§ **LISTED ENTRIES**
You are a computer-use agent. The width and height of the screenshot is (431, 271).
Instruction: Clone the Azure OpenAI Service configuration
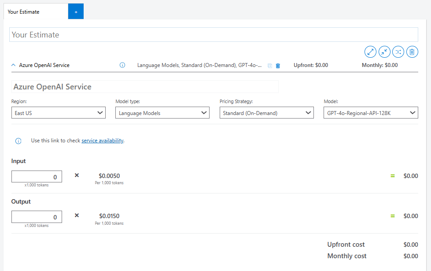[269, 65]
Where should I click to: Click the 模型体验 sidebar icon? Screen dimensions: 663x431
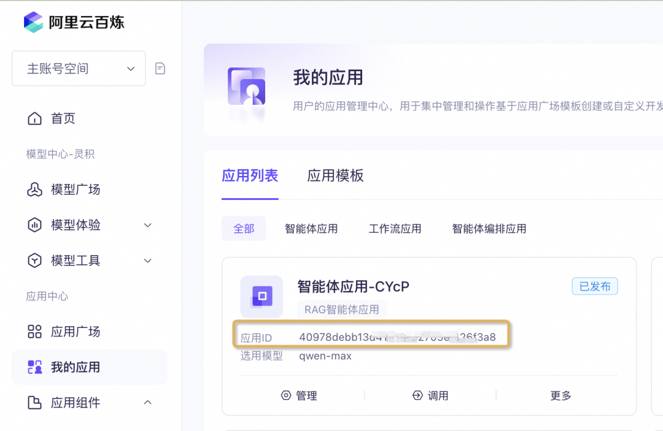click(34, 224)
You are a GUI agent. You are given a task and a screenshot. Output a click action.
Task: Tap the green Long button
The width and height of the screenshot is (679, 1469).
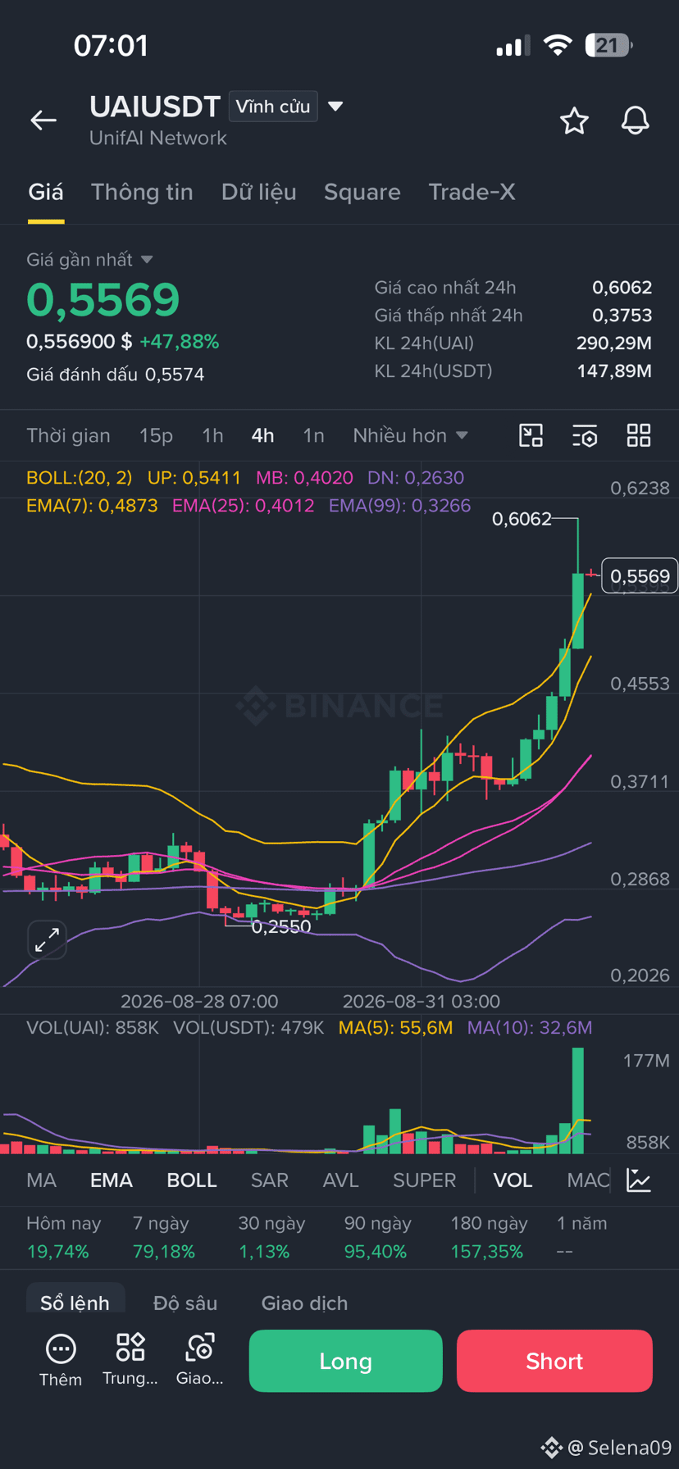click(345, 1361)
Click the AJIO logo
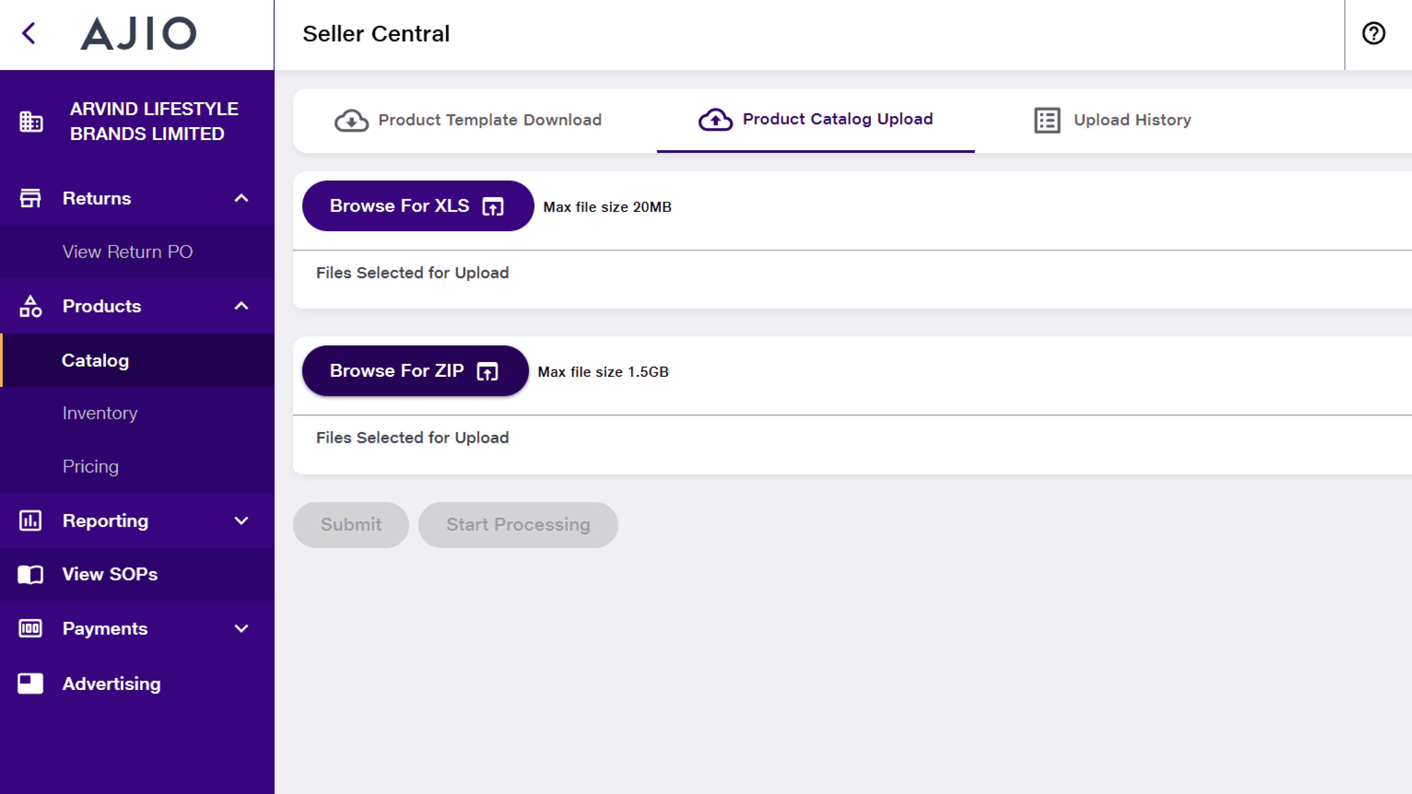1412x794 pixels. [138, 33]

§ **TASK TO COMPLETE**
Rewrite the stretch from the line containing "Where should I" through the end of the material as a CSV with the columns input and output. Give one row per answer, with each field quoted and its line breaks turned into spaces, and leave the pictures out.

§ **RESULT OF THE EXERCISE**
input,output
"Where should I click to: Click the 模型体验 sidebar icon? Screen dimensions: 663x431","click(34, 224)"
"You are a GUI agent. You are given a task and a screenshot. Output a click action. Task: Tap the green Long button The width and height of the screenshot is (679, 1469).","click(345, 1361)"
"Click the AJIO logo","1412x794 pixels. [138, 33]"